** start of TEXT PASSAGE **

New Castle County Council on March 10 adopted Substitute No. 3 to Ordinance 25-101, a sweeping set of local standards for the review, siting and operation of hyperscale data centers, following hours of council debate, multiple floor amendments and extensive public comment.
The ordinance — sponsored by Councilman David Carter — was amended on the floor to clarify how pending applications are treated and to refine grandfathering language. Councilman Carter said the substitute strikes a balance between protecting neighborhoods and providing predictable rules for business, calling the effort “democracy at its best” and thanking the land-use staff for their work.
“The department has been working very closely on sub 3,” said David Carver, general manager of the Department of Land Use, adding that the department supports the amended substitute and that projects currently in review would remain subject to the processes they entered under. He warned, however, that some proposed changes could have the unintended effect of permanently exempting existing projects from county standards if written too broadly.
Council debate focused on two legal and practical questions: whether applications already in the pipeline should be grandfathered from the new rules, and how to define and limit nonconforming or vested rights for future expansions. Councilwoman Kilpatrick pressed for a clearer enactment clause to prevent a narrow two-line effective-date statement from being read as allowing major pipeline projects to avoid the ordinance; she later withdrew one proposed amendment as part of a negotiated compromise.
Supporters at the meeting — including union representatives and construction trades speakers — emphasized jobs and economic benefits. Chris Munce, representing Plumbers and Pipefitters Local 74, said construction would create significant state income tax and payroll impacts during the build phase and urged the council to consider the union labor benefits that accompany large projects.

** end of TEXT PASSAGE **
** start of COLLECTED MATERIAL **

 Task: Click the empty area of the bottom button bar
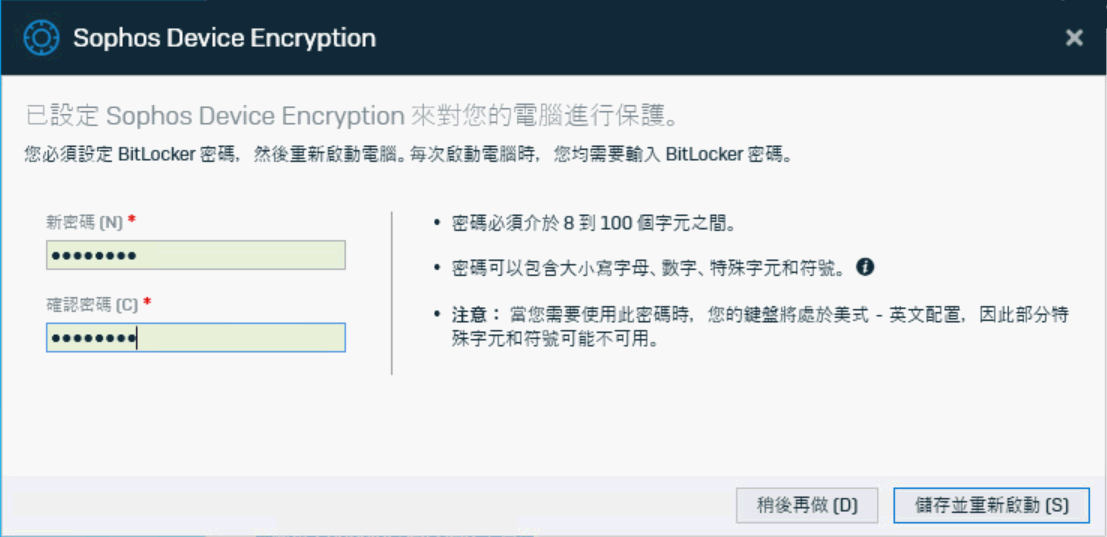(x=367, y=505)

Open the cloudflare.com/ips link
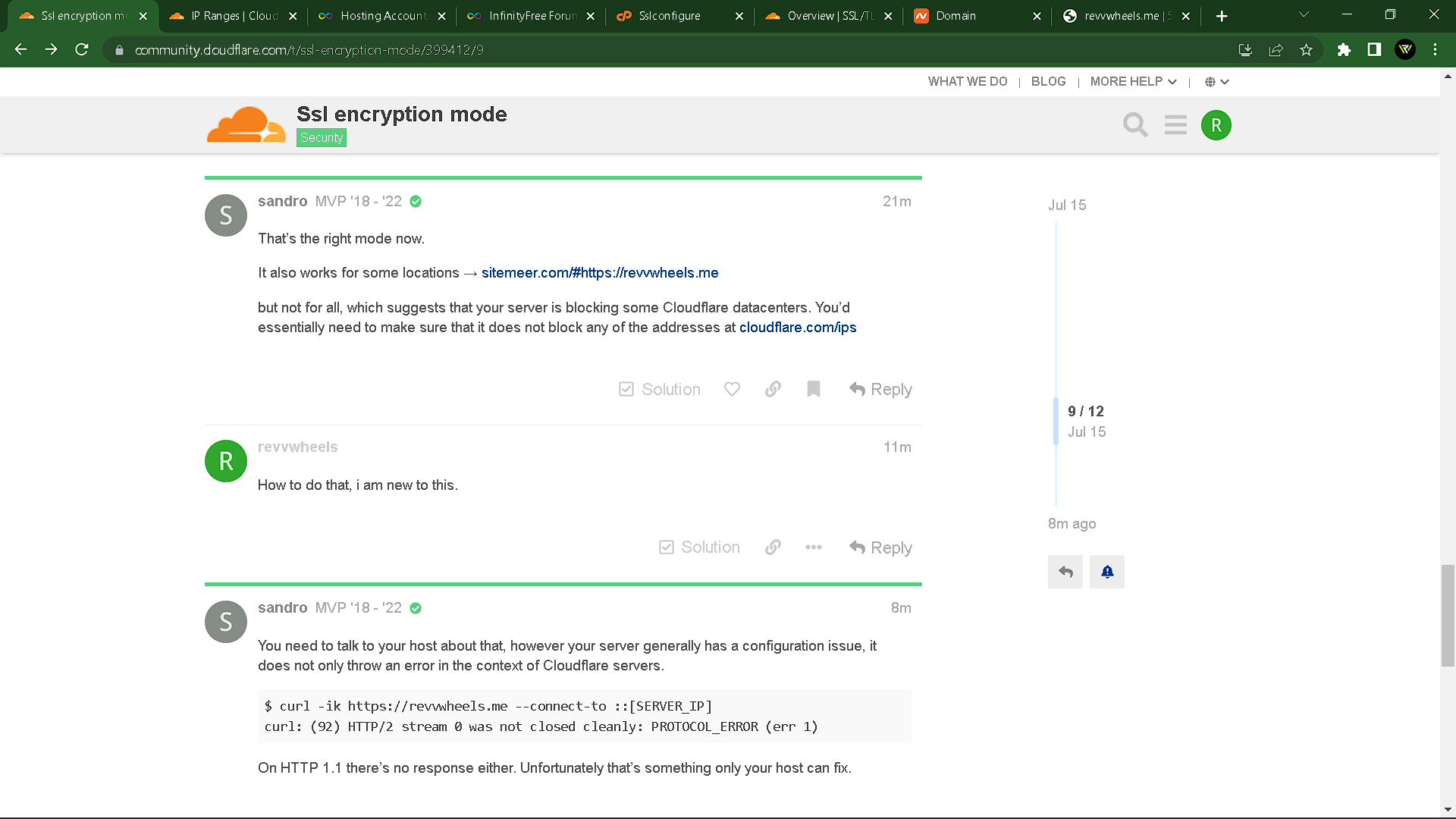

** end of COLLECTED MATERIAL **

REQUIREMENT 1: Copy the passage on the New Castle County data center ordinance word for word, from "New Castle County" up to and including "for their work.".
REQUIREMENT 2: Write the next part of the report on New Castle County's data center ordinance, picking up after its final sentence.
None of the material is needed here.

EXERCISE OUTPUT 1:
New Castle County Council on March 10 adopted Substitute No. 3 to Ordinance 25-101, a sweeping set of local standards for the review, siting and operation of hyperscale data centers, following hours of council debate, multiple floor amendments and extensive public comment.
The ordinance — sponsored by Councilman David Carter — was amended on the floor to clarify how pending applications are treated and to refine grandfathering language. Councilman Carter said the substitute strikes a balance between protecting neighborhoods and providing predictable rules for business, calling the effort “democracy at its best” and thanking the land-use staff for their work.

EXERCISE OUTPUT 2:
Opponents, including environmental and neighborhood advocates, warned about noise, air pollution from backup generators and strain on water and electrical systems. Dustin Thompson of the Sierra Club Delaware chapter told the council that ‘‘without this ordinance we’re risking seeing a lower-tier generator used for backup’’ and urged the body to set standards for on-site backup generation to limit local air-quality harms.
Public comment filled the chamber and remote queue. Residents described health concerns, potential increases in local utility costs, and the loss of rural character in parts of southern New Castle County. Several speakers urged a temporary moratorium until the county and public can study the long-term infrastructure impacts. Others urged moving forward with guardrails now, arguing that clear rules are needed while the sector expands.
Councilman Carter described the adopted substitute as a set of ‘‘guardrails’’ — retaining existing, simpler noise and lighting rules in some areas, relying on LEED certification for an energy-efficiency benchmark, and allowing administrative review to reduce some setback distances to 500 feet if applicants document mitigation. The land-use manager said projects already in the county’s review process would remain subject to the reviewer’s interpretation and that any future expansions would be evaluated under the nonconforming code provisions as applicable.
The final vote, taken after public comment and adoption of a clarifying floor amendment, was 12 yes, 0 no, 1 absent. Council President Monique Williams Johns closed the meeting by thanking attendees and noting the council would continue to work through implementation details as needed.
What happens next: The ordinance, having passed the council, goes to the county executive for signature or veto under the usual timetable in 9 Del. C. § 11-56. Stakeholders across the county said they will continue to press for further rule refinements and implementation details, particularly on generator emissions, water use and the exact mechanics of grandfathering and nonconforming expansions.